There is hardly any point in refuting these propaganda clichés – to do so would require the same counter-propaganda clichés.
What is worth doing is deconstructing them, to consider the real phenomena based on which they were constructed.
Ukrainian nationalist organizations: the Banderites and the Melnikites
The OUN, founded in 1929, collaborated with the Nazis. Its forerunner and creator, the Ukrainian Military Organization, started cooperating with German intelligence in the early 1920s; after 1933 the cooperation continued, now with the Nazis. The primary purpose of this cooperation was initially to wreak havoc on Poland and later to fight against the USSR. Strategically, cooperation with Nazis was a part of a broader plan – permanent nationalist revolution, liberation from foreign rule and the creation of an independent Ukrainian state under the leadership of a nationalist ruler. Apart from purely pragmatic considerations, the OUN shared some programmatic aspects with Nazism and fascism: the cult of violence and action, xenophobia, political totalitarianism, corporatism, the Fuhrer principle and aggressive intolerance toward other ideologies.

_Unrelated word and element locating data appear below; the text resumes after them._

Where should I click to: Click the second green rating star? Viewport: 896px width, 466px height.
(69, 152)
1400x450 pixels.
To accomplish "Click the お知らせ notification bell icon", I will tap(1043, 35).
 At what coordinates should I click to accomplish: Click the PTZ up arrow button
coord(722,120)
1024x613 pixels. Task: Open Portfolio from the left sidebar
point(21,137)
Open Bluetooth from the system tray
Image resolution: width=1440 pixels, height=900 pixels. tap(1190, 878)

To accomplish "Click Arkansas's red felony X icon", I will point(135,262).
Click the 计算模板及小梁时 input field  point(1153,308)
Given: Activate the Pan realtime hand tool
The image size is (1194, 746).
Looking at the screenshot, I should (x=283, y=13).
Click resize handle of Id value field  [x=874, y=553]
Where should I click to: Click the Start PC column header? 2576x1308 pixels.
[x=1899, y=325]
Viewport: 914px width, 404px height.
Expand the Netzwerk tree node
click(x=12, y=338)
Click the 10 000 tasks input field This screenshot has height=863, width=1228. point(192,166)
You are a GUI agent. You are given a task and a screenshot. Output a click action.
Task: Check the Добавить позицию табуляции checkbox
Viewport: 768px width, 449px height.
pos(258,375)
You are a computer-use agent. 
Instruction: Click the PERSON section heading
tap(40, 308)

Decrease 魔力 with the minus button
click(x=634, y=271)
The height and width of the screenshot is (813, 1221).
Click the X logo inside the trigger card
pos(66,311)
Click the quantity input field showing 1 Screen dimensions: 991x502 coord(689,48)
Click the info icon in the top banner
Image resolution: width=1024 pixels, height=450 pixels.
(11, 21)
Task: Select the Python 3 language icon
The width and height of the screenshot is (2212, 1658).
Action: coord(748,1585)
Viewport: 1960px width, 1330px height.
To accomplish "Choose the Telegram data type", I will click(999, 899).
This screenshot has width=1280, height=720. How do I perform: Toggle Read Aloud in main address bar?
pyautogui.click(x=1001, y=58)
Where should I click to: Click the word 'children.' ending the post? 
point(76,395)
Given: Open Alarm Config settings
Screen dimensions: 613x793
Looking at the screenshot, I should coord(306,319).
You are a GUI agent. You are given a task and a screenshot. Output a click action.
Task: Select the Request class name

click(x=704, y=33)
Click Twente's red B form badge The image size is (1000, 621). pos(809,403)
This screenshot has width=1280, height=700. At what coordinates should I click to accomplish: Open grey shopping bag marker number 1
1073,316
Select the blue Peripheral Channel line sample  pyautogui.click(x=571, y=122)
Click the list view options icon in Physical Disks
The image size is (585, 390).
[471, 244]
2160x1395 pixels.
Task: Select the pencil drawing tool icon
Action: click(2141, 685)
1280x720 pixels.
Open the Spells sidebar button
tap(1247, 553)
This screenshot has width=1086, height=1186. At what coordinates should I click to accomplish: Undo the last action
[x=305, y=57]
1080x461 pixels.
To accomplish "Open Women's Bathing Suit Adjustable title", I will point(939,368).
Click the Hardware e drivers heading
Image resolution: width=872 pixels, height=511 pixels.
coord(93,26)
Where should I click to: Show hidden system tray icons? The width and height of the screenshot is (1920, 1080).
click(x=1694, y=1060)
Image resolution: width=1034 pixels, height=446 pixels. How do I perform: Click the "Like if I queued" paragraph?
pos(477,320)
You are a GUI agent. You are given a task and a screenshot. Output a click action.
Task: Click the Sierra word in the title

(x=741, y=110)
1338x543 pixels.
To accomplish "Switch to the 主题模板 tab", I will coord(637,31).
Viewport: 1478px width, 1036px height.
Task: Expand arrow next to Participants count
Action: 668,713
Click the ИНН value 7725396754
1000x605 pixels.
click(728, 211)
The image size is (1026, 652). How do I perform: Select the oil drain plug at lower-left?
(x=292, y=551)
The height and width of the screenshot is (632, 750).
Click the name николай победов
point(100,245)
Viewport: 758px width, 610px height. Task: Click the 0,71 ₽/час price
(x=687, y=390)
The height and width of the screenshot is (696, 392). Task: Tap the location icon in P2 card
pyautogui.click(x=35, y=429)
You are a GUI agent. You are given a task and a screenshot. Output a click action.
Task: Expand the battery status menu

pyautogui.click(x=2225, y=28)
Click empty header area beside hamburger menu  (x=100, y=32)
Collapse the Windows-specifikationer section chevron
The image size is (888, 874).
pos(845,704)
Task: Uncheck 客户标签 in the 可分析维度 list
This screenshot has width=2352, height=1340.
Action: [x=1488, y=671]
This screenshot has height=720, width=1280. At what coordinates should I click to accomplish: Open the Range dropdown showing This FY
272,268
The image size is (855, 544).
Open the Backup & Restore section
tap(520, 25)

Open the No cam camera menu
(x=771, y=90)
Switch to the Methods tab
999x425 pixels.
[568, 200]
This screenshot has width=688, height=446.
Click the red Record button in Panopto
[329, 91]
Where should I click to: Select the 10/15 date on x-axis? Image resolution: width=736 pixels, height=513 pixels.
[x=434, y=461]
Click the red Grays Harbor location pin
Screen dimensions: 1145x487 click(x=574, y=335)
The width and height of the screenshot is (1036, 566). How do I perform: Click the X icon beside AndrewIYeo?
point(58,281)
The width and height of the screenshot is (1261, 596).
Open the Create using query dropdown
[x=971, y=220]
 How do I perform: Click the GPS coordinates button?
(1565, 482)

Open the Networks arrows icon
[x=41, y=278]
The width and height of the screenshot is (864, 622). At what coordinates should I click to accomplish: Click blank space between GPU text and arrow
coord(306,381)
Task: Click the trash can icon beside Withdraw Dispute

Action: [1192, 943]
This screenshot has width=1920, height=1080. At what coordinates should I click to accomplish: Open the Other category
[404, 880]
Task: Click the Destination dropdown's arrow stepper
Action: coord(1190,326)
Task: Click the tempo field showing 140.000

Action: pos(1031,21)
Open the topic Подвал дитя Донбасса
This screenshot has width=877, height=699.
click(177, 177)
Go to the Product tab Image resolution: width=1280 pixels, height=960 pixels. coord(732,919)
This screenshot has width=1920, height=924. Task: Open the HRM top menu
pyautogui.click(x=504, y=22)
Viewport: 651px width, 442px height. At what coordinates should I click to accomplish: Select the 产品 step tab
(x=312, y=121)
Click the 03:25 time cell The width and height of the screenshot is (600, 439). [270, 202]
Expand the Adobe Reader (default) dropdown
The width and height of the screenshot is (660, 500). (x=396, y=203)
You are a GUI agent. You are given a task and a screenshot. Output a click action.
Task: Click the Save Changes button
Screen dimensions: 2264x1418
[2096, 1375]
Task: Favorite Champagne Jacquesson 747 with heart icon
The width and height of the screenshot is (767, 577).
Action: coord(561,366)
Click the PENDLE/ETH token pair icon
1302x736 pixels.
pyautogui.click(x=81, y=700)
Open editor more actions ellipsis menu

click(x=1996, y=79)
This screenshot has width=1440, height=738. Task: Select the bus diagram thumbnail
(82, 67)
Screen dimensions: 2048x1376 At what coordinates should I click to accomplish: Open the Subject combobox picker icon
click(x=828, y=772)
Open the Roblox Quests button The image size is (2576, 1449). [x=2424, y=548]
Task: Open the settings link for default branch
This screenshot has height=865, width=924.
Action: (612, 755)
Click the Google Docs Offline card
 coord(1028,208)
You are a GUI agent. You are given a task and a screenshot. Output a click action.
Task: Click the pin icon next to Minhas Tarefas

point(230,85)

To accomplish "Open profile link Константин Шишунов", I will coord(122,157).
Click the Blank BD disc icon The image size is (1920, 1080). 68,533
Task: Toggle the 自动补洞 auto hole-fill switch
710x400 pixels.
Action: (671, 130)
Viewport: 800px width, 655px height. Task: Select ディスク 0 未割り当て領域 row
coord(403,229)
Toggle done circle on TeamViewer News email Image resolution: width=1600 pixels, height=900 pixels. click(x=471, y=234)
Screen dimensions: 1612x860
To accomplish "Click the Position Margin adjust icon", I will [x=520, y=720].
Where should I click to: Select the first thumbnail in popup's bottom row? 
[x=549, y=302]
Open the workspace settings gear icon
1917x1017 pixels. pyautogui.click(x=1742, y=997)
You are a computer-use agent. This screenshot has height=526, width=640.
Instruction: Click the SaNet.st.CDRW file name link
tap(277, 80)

In 1940-41, the OUN split into two factions: the Banderites and the Melnikites (named after their leaders Stepan Bandera and Andrei Melnik). Cooperation between Bandera members and the Nazis ended in July 1941. Germans refused to recognize the declaration of a Ukrainian state by the OUN in Lviv and arrested all who were involved in it, including Bandera. The Melnikites continued to cooperate with the Nazis until the end of occupation, mainly serving in the local occupational administration and auxiliary police units. Members of both OUN factions were subjected to repression by the Nazis. The Banderites occasionally engaged in armed confrontation with German military units behind the lines, targeting military logistics and hindering the forced transfer of the local population to Germany. They created a sizeable partisan army, the UPA, whose primary mission was to fight against the Polish underground in Western Ukraine.